To start, simply execute:
python3 deploy.py
The first run might take several minutes.
By default, this will run three Boat instances. Each Boat instance has a frontend that provides API for users to manipulate:
curl -X GET 127.0.0.1:8080
Default ports are 8080, 8081 and 8082 for each instance respectively.
This gives a greeting message in plain text. The API also allows checking the status of the instance:
curl -X GET 127.0.0.1:8080/status
The response will be a JSON string that looks like:
{ "is_leader": true }
"is_leader"
tells whether this Boat instance is the Raft leader. In case you don't know about Raft, this is basically saying whether this instance can accept your predict request. You should always submit your request to the leader.
To submit a predict request, simply POST to the leader (the instance listening to 8082 for example):
curl -X POST -d '{ "input": "Hello" }' --header "Content-Type:application/json" 127.0.0.1:8082/predict
By default, Boat runs a model that does nothing but echoes the input. However, the result will not be responded to you.

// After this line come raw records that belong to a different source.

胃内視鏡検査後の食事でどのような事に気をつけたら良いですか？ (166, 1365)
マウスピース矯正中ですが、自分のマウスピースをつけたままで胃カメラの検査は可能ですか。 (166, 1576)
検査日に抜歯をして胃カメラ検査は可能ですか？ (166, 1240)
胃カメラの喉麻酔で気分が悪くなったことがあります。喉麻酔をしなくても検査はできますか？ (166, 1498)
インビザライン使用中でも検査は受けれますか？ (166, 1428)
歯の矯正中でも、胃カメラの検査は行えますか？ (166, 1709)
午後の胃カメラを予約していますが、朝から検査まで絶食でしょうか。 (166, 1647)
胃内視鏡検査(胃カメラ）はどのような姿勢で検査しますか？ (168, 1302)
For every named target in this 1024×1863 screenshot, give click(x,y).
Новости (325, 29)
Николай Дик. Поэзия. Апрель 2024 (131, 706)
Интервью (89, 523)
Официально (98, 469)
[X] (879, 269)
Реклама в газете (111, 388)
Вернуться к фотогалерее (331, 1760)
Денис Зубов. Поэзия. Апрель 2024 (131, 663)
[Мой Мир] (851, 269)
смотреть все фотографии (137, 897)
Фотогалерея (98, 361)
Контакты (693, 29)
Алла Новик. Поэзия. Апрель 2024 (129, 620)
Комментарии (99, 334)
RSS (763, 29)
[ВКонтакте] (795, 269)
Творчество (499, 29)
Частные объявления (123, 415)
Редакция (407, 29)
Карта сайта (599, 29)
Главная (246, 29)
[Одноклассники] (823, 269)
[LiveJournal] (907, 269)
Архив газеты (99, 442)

In the console that runs Boat, you may see something like:
19-05-08:21:58:19 INFO [boat.py:100] Boat 1: Request received from raft: {'time': '2019-05-08 21:58:19.668935', 'request': '{ "input": "Hello" }'}
19-05-08:21:58:19 INFO [boat.py:100] Boat 0: Request received from raft: {'time': '2019-05-08 21:58:19.668935', 'request': '{ "input": "Hello" }'}
19-05-08:21:58:19 INFO [boat.py:85] Boat 2: Request from API appended to state: {'time': '2019-05-08 21:58:19.668935', 'request': '{ "input": "Hello" }'}
19-05-08:21:58:19 INFO [boat.py:115] Boat 0: { "input": "Hello" } sent to clipper with status 200 and response:
{"query_id":0,"output":"b'Hello'","default":false}
19-05-08:21:58:19 INFO [boat.py:115] Boat 1: { "input": "Hello" } sent to clipper with status 200 and response:
{"query_id":0,"output":"b'Hello'","default":false}
19-05-08:21:58:19 INFO [boat.py:115] Boat 2: { "input": "Hello" } sent to clipper with status 200 and response:
{"query_id":0,"output":"b'Hello'","default":false}
To put it simple, the frontend of the leader replicates the request and synchronize with followers (first three lines). After that, the request is forwarded to the Clipper backend to get the response JSON string(last three lines).
To quit, send ctrl-c
to the console. Boat will automatially clean up all the docker containers, networks and images that Clipper usually leaves. If this is somehow not aborted, manually execute:
chmod u+x reset.sh
# Need to specify which Clipper instance to reset
./reset.sh NODE_ID
Each module in Boat is highly cohesive. Clipper is essentially independent from Raft. To deploy complex models, you may modify clipper.py
following the documentation of Clipper.
Boat instances automatically restarts on failure. The requests will be automatically synchronized from living nodes and replayed. For evaluation purposes, an API is implemented for active failure of nodes. For example, to fail Boat 2, simply execute:
curl -X POST -d '{ "cmd": "exit" }' --header "Content-Type:application/json" 127.0.0.1:8082/control
It will restart after finishing the clean-up.